• [TEXTO DE LECTURA]
════════════════

PRENSA INTERNACIONAL
Enero 2, 2004

Cuba: vigencia de los cambios violentos (I)

Vicente Echerri. El Nuevo Herald, enero 1, 2004.

Un amigo me decía hace poco, entre bromas y veras, que mi posición ideológica, en el espectro político del exilio cubano, estaba tan a la derecha que podría tomarse de paradigma o punto de referencia, semejante a lo que es, en términos climáticos, el cero absoluto; que a mi derecha ya sólo se encontraba el abismo. Esta opinión, que no me ocuparé de desmentir aquí, si bien me parece exagerada, se afirma, más bien, por contraste: la mayoría de mis compatriotas que expresan públicamente sus opiniones han ido derivando, con mayor o menor discreción, hacia posiciones más conciliatorias hacia el castrismo y, en consecuencia, situándose a la izquierda de unos pocos intransigentes que no hemos encontrado razones para movernos. Si me encuentro en la extrema derecha es tan sólo por deserción de otros; personalmente, la profesión de extremista siempre me ha repugnado.

Sucede, sin embargo que, en vísperas de que ocurran cambios en Cuba (esas vísperas, advierto, pueden tardar años) y en franco período postcastrista (aunque Castro siga vivo y en el poder), los cubanos de varias denominaciones políticas e ideológicas no pierden ocasión de subrayar que aspiran a que esos cambios sean ''pacíficos''. Este adjetivo va tan colgado de la palabra cambios, en la jerga política cubana de estos días, que temo se haya convertido ya en un epíteto, de suerte que nadie se atreva a decir ''cambios'' sin agregar lo de ''pacíficos'' como un obligado comodín.

════════════════

• [OBJETIVOS]
**a)** En el artículo sobre los cambios en Cuba, ¿con qué compara el amigo la posición ideológica del autor?
**b)** Reescribe la parte del artículo sobre Cuba que empieza con las palabras que contienen "Un amigo me" y termina con "me ha repugnado.", poniendo "vacío" en lugar de "abismo".
**c)** Sigue escribiendo el artículo sobre los cambios en Cuba desde donde termina.
Los datos vienen de otra fuente, no del artículo.

════════════════

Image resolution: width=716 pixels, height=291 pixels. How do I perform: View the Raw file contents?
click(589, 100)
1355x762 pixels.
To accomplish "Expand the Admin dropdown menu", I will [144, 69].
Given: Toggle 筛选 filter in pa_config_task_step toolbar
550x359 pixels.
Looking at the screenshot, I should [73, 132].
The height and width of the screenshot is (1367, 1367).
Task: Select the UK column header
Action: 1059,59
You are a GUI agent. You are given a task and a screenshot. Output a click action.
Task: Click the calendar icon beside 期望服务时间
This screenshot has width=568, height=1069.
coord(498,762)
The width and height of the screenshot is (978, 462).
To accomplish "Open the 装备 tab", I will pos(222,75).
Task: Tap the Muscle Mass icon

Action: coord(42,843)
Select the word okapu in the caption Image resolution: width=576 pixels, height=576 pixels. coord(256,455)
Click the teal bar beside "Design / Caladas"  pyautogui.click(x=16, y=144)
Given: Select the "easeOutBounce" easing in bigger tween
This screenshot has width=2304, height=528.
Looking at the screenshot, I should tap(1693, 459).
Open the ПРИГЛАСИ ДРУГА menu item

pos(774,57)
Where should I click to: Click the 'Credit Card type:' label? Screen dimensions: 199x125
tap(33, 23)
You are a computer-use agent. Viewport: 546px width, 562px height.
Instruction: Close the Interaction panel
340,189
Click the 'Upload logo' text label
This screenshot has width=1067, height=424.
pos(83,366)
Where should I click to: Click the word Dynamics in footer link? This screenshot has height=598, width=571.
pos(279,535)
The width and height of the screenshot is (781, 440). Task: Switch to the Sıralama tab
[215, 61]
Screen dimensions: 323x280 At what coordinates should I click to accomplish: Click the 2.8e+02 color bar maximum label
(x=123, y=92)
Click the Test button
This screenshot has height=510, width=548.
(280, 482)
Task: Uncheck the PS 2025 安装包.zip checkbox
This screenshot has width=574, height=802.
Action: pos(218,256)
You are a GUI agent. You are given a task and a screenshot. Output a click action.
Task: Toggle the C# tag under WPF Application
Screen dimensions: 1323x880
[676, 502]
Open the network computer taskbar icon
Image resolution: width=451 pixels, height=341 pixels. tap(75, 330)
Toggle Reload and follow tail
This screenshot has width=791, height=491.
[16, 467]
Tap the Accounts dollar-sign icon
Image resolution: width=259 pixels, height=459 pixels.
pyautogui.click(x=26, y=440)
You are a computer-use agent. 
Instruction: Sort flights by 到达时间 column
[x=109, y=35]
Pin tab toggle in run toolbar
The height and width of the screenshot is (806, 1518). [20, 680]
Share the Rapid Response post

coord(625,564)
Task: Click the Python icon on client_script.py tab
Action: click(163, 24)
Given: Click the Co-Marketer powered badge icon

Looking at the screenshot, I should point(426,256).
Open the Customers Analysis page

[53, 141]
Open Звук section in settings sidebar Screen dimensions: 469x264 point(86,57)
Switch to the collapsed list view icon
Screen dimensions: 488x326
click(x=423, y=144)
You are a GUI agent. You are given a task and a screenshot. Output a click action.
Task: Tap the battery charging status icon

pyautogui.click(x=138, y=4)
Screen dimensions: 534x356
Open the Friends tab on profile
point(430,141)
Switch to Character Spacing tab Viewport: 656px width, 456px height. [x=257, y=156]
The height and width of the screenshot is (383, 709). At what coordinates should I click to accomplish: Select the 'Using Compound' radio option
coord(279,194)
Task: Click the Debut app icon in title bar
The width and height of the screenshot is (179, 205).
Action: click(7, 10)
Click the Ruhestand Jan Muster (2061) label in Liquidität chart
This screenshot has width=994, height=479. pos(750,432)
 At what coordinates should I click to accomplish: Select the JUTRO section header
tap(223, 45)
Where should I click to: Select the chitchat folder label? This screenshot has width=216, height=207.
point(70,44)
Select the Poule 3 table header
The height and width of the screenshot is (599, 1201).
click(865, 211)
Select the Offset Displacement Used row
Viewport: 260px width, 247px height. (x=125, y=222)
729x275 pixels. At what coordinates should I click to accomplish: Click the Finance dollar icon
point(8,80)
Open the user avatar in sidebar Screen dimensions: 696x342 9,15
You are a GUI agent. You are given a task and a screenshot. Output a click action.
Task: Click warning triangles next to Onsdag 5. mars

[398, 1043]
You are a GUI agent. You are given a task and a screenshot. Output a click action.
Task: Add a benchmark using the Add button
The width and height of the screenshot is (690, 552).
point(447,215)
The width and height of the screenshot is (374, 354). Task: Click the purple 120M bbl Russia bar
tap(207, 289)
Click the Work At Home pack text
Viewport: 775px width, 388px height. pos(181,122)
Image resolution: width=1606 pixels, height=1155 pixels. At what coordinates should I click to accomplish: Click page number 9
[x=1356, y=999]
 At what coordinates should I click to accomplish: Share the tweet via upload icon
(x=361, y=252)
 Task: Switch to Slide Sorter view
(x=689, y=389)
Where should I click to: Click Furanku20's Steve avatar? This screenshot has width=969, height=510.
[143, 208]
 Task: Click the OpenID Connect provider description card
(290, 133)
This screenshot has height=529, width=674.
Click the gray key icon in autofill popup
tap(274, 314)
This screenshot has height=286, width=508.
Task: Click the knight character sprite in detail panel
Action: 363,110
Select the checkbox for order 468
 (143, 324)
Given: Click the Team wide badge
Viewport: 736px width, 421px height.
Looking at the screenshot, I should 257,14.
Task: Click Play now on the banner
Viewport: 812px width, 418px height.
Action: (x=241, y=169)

════════════════

• [SOLUCIONES DEL EJERCICIO]
**a)** Con el cero absoluto.

**b)**
Un amigo me decía hace poco, entre bromas y veras, que mi posición ideológica, en el espectro político del exilio cubano, estaba tan a la derecha que podría tomarse de paradigma o punto de referencia, semejante a lo que es, en términos climáticos, el cero absoluto; que a mi derecha ya sólo se encontraba el vacío. Esta opinión, que no me ocuparé de desmentir aquí, si bien me parece exagerada, se afirma, más bien, por contraste: la mayoría de mis compatriotas que expresan públicamente sus opiniones han ido derivando, con mayor o menor discreción, hacia posiciones más conciliatorias hacia el castrismo y, en consecuencia, situándose a la izquierda de unos pocos intransigentes que no hemos encontrado razones para movernos. Si me encuentro en la extrema derecha es tan sólo por deserción de otros; personalmente, la profesión de extremista siempre me ha repugnado.

**c)**
Por supuesto, los no cubanos que opinan sobre nuestra situación, ya sean norteamericanos, latinoamericanos o europeos, líderes políticos o religiosos, intelectuales o activistas de derechos humanos, también se sienten conminados, al parecer como prueba de civilidad, a insistir en la naturaleza pacífica de los cambios que aspiran o promueven para mí país. En cualquier foro internacional en el que alguien aborda el tema de Cuba, por su propia iniciativa o respondiendo a preguntas de la prensa, el opinante, al tiempo que censura al castrismo por su agresión a las libertades fundamentales del pueblo cubano y resalta la necesidad de que éste regrese a vivir en un estado de derecho, no olvida mencionar, aunque sea como aspiración, el carácter pacífico a que parece estar condenada nuestra transición hacia la democracia. A riesgo de precipitarme por el abismo que ese buen amigo dice que tengo a mi derecha, creo, sinceramente, que sería lamentable que la transición hacia la democracia en Cuba se produzca por los reiterados medios ''pacíficos'' que todo el mundo se siente en la necesidad de invocar.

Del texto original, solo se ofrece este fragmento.